The buffer-overflow flaw is in device drivers that Windows loads whenever USB devices are inserted into computers running Windows 32-bit operating systems, including Windows XP and Windows 2000, said Caleb Sima, chief technology officer and founder of SPI Dynamics. The company will be demonstrating the vulnerability at this week’s Black Hat Briefings hacker conference in Las Vegas, but will not release details of the security hole, Sima said.
A spokesperson for Microsoft’s Security Response Center confirmed that the company has not received a vulnerability report from SPI.
For example, an attacker who knows of a vulnerability in a USB device driver can program one USB device—say a portable memory stick—to pose as the kind of device that uses the vulnerable driver, then plug the device into the host system and trigger the exploit when the host system loads the flawed driver, said Darrin Barrall, another SPI researcher.
Companies like Microsoft are just beginning to consider the security threat from peripheral devices, even as developments like the USBIF’s Wireless USB standard will make it possible to remotely connect to PCs using high-speed, USB-based technology, Sever said.
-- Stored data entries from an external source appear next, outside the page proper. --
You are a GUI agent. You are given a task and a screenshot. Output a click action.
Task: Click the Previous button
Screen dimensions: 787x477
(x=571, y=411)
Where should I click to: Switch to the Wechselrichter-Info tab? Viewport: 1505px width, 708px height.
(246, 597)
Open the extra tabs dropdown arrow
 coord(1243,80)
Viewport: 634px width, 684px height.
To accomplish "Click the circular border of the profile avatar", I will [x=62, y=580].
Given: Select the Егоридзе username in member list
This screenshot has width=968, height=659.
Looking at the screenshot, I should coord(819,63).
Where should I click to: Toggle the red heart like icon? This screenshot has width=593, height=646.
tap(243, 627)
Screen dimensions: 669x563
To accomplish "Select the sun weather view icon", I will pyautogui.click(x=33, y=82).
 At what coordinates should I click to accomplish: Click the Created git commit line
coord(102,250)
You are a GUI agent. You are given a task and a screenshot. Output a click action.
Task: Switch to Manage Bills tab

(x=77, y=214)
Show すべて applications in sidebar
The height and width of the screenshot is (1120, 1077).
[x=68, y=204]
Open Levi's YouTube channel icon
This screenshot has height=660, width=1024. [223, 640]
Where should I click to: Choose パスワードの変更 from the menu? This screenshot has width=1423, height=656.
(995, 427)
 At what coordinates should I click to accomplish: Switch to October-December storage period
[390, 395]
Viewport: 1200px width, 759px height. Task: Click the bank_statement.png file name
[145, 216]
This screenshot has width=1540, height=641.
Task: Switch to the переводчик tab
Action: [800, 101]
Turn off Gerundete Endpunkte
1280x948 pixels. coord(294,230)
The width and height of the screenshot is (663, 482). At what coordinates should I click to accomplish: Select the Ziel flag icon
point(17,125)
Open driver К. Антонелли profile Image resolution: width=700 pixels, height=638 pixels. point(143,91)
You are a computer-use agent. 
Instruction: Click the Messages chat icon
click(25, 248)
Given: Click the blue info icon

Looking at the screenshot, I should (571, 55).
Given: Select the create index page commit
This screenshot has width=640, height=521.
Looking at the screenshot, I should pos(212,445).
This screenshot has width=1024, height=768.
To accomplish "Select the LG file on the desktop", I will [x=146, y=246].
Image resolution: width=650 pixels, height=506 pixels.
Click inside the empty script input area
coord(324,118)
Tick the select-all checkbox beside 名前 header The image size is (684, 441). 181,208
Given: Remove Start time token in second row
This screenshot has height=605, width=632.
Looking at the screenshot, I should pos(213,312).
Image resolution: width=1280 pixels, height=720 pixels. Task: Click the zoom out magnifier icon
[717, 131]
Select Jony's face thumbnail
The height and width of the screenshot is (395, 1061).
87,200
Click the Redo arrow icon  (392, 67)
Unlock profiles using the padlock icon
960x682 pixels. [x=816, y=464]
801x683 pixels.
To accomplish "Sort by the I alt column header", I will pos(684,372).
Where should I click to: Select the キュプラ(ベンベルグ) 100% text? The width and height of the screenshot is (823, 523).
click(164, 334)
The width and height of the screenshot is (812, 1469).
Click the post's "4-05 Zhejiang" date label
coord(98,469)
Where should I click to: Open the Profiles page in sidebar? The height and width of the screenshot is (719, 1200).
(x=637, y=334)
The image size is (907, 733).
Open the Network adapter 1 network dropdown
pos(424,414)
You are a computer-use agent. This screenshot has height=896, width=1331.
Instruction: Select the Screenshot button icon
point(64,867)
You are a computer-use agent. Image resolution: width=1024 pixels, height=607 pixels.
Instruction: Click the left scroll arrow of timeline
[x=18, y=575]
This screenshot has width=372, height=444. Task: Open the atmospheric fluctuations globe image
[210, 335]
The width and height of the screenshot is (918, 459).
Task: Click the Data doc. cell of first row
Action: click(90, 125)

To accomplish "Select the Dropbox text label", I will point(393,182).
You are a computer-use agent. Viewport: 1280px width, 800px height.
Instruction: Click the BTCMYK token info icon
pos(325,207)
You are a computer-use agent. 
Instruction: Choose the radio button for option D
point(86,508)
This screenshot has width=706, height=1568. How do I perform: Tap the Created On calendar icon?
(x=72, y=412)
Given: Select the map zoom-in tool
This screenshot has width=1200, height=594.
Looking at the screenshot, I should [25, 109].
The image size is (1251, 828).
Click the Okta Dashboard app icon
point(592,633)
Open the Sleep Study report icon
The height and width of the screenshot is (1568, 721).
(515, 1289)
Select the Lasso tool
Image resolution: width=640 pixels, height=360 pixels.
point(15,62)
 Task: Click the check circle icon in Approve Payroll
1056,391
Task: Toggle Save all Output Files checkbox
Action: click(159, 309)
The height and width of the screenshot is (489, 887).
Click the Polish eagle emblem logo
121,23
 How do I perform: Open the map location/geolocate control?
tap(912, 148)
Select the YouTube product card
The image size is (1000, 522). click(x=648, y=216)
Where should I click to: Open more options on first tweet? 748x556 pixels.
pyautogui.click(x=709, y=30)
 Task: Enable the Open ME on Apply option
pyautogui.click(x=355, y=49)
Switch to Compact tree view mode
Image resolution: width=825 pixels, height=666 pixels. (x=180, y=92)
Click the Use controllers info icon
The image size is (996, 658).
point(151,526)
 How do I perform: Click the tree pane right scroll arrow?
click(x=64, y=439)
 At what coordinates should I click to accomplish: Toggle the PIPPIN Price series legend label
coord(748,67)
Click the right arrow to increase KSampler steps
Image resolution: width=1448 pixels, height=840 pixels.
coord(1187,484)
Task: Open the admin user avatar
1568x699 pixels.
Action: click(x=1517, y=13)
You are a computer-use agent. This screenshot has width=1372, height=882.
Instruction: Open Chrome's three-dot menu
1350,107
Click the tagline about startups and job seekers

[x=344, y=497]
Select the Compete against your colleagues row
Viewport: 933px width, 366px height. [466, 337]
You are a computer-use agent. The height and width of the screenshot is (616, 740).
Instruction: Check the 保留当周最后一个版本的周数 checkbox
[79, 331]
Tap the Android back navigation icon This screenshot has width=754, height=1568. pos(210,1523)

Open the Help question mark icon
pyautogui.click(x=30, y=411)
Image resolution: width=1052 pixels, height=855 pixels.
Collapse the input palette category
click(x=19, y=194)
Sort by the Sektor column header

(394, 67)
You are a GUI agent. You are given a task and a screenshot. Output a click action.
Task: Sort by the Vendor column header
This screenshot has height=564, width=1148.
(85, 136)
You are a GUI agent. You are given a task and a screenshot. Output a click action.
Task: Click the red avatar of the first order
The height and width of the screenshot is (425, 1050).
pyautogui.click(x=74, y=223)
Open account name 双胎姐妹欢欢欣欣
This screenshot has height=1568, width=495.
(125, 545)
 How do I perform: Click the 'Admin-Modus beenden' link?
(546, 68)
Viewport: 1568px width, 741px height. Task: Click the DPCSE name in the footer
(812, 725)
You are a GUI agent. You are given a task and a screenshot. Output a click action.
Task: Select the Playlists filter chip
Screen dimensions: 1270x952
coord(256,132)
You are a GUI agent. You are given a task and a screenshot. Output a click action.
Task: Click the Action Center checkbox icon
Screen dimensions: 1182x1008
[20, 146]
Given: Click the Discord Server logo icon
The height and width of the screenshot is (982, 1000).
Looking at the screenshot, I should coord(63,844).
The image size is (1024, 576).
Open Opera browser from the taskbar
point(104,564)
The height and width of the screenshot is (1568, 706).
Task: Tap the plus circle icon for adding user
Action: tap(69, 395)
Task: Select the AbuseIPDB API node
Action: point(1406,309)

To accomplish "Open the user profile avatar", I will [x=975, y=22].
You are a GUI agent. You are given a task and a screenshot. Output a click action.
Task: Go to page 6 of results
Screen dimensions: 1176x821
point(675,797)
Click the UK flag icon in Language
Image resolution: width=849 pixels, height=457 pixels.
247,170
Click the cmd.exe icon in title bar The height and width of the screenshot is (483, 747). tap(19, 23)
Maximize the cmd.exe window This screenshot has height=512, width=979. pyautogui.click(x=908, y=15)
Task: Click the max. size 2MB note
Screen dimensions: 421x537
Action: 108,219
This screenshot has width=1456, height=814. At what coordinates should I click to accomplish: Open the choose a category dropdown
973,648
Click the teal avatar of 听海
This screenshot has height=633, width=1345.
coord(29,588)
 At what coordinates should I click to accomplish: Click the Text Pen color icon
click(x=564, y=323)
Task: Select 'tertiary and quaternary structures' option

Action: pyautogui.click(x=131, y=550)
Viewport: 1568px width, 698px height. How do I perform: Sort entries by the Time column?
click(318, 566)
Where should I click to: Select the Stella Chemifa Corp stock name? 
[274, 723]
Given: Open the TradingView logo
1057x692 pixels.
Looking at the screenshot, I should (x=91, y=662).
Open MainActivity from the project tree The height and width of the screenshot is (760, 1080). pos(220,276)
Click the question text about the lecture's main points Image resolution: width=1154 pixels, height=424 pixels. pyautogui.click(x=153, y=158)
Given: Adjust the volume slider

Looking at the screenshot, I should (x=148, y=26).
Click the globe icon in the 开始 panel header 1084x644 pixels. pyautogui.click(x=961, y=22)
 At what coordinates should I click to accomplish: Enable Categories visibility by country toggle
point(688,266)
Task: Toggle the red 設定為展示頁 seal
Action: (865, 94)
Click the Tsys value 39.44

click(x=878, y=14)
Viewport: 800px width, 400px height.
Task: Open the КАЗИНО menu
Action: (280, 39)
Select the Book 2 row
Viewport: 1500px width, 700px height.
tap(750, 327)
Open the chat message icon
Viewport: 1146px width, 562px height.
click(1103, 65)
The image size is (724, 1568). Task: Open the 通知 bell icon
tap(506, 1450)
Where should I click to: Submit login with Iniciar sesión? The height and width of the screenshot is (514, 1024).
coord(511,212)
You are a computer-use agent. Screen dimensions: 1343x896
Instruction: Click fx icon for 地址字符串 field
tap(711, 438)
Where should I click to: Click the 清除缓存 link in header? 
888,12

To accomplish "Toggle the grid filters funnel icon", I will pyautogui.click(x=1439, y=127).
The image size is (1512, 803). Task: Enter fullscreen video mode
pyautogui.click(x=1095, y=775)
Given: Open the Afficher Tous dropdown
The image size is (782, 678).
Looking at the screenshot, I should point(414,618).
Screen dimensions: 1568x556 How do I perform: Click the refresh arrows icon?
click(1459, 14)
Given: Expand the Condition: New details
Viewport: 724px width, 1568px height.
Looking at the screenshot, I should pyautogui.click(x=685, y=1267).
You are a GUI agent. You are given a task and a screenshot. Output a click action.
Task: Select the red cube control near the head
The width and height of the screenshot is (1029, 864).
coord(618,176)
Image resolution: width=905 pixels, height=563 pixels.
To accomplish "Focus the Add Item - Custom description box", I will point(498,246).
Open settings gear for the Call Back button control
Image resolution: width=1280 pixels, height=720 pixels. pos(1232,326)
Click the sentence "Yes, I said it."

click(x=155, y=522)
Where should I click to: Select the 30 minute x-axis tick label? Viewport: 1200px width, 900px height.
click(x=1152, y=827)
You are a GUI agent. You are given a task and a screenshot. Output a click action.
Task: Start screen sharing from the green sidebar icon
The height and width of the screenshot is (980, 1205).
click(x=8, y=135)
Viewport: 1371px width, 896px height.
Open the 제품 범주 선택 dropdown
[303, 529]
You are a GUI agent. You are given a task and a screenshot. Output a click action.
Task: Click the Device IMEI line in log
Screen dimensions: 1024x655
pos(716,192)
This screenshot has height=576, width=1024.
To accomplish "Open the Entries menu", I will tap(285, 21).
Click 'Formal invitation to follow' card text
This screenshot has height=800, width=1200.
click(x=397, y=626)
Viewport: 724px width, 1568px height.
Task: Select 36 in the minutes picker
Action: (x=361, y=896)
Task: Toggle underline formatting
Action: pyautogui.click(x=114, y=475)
At Baptist Memorial Healthcare Corp., in Memphis, Tenn., IT administrators turned to Safend after some departments in the hospital network, such as Human Resources and Risk Management, started using portable USB “jump” drives to make backup copies of sensitive data after the hospital introduced new desktop systems that did not have floppy drives, said Lenny Goodman, director of the desktop management group at Baptist.